Geography is in its favour.

The north of Scotland has a clear launch trajectory to put satellites in an orbit that takes them over the poles.

But it’s a competitive business.

Skyrora is 3D-printing its engines and has plans to reuse sections of rocket that will parachute back to Earth.

That should keep launch costs down to around £28,000 a kilogram. It’s a third less than the cost of launching on the Space Shuttle.

But SpaceX can do it for just £2,000 a kilo.

Skyrora admits it can’t compete on cost.

Instead, it aims for a bespoke service.

Mr Levykin explained: “With SpaceX, you need to team up with 100 other satellites.

“It’s like a bus. The bus is only profitable when it is full of passengers.
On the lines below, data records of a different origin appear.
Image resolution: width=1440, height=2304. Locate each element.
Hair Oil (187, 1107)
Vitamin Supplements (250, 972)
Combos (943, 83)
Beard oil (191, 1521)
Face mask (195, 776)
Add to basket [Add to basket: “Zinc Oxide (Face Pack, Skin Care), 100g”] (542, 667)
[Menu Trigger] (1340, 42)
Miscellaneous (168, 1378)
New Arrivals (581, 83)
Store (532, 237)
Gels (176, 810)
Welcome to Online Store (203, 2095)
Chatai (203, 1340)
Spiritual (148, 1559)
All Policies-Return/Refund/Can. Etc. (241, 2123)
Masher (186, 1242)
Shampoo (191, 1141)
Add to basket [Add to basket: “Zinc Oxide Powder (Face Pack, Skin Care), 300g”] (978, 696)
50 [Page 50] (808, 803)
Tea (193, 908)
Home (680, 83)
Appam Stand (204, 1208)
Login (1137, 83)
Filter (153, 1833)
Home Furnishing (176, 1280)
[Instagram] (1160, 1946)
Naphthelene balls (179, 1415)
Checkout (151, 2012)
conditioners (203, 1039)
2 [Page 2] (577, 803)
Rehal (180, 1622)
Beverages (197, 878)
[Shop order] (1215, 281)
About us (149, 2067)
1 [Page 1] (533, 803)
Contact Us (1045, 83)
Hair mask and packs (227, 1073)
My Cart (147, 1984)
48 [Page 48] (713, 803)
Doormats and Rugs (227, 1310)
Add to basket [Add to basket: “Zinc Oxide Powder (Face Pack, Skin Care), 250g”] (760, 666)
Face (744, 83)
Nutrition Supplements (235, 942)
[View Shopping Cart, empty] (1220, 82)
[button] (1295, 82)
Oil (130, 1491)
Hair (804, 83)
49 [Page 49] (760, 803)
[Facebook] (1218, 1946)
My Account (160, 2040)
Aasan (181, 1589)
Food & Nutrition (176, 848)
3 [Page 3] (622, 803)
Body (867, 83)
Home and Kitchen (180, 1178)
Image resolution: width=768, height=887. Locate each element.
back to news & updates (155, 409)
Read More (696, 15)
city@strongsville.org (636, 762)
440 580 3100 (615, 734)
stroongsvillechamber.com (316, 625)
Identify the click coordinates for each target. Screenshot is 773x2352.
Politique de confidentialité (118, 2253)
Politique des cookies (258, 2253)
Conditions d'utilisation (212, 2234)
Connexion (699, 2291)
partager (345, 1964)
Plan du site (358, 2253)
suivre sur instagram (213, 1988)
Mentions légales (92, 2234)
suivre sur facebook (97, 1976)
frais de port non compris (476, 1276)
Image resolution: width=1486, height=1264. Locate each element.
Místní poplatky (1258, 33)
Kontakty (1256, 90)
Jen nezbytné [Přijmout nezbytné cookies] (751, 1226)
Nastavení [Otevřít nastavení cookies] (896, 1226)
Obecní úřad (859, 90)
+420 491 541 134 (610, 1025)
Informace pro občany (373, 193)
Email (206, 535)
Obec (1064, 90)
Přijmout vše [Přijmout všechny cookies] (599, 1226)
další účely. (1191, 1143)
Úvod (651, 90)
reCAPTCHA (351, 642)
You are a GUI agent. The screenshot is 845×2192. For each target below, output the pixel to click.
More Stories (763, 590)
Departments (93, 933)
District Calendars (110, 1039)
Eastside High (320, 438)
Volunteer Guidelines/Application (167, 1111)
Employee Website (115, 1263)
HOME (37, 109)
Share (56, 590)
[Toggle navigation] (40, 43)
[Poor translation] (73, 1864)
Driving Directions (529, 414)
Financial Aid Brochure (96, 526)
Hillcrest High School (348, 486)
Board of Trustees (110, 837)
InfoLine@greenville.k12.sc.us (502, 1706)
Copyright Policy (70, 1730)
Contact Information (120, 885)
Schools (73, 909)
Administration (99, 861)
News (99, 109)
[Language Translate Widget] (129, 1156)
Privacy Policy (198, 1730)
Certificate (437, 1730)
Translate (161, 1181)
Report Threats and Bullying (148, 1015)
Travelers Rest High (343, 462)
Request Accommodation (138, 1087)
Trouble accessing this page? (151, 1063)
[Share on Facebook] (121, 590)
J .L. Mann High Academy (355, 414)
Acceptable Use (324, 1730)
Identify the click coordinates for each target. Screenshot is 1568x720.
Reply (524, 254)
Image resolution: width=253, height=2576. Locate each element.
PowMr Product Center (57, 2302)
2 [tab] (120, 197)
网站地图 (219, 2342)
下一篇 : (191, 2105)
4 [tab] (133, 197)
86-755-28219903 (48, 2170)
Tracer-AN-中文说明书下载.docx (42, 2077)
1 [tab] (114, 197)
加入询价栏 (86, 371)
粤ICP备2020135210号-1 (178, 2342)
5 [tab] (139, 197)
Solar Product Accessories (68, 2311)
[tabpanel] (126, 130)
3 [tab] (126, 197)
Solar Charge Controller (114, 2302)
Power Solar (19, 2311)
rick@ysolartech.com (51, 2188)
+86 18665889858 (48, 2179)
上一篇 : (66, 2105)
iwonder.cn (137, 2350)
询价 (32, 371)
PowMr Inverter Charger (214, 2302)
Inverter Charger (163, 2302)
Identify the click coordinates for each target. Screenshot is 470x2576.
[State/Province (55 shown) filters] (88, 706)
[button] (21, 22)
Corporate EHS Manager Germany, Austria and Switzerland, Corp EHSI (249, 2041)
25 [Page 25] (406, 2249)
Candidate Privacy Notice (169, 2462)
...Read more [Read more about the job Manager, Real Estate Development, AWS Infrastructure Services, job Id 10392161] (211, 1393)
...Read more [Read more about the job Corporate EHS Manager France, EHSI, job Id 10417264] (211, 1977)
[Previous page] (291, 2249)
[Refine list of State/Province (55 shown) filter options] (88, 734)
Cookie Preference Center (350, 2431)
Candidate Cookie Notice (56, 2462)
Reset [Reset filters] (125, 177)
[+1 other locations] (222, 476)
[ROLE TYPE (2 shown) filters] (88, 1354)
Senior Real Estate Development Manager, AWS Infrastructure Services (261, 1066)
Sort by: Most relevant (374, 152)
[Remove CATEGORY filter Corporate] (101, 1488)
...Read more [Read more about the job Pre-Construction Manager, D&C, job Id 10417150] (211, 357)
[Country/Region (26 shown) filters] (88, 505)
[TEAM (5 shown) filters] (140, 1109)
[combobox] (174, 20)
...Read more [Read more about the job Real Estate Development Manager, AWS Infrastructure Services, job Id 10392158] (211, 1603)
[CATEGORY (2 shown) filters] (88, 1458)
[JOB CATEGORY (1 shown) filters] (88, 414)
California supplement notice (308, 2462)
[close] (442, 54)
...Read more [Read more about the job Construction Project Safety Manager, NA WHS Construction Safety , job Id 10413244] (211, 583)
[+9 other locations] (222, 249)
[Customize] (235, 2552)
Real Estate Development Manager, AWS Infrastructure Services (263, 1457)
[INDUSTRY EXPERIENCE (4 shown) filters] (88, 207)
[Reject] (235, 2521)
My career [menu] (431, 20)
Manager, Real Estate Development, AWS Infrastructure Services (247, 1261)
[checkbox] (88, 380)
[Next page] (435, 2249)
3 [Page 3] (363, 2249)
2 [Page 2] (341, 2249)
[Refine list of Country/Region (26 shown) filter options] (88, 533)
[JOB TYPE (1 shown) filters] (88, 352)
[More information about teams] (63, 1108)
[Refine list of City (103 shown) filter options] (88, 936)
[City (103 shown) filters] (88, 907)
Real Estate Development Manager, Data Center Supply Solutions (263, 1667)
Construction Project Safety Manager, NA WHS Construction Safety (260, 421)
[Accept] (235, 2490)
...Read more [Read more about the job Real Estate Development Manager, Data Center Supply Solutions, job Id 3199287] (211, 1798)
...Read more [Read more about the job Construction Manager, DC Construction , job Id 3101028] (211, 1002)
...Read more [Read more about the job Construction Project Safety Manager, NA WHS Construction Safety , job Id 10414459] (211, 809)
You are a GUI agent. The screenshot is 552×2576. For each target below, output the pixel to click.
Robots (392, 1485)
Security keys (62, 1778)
“Then you need to get out at a certain bus stop, and you need to walk to your final location.

“Skyrora is trying to provide the service of a taxi – a dedicated launch vehicle for dedicated customers to bring you to an exact location in orbit and just you.”

Skyrora is 3D printing elements of its rocket
Skyrora is 3D-printing elements of its rocket


Britain has launched a satellite into orbit before.

In 1971, Black Arrow launched the Prospero probe from the Australian outback.

But the programme was so expensive it was immediately cancelled.

The rebirth of Britain’s rocket industry is being closely watched by the UK Space Agency (UKSA).

It has given funding to Skyrora and Orbex, another Scottish rocket builder.

“What we’ve seen is a real maturing of the technology,” said Matt Archer, the Agency’s director of launch.

“It’s still high-tech and still very complex and comes with risk.

“But we’ve seen a change in overall cost to take things to orbit.”

The UKSA was stung by the fallout from the Virgin Orbit failure. But it says the UK is in the rocket business for the long haul.

“The reward is there and people will keep trying. We will see successful launches in the UK.”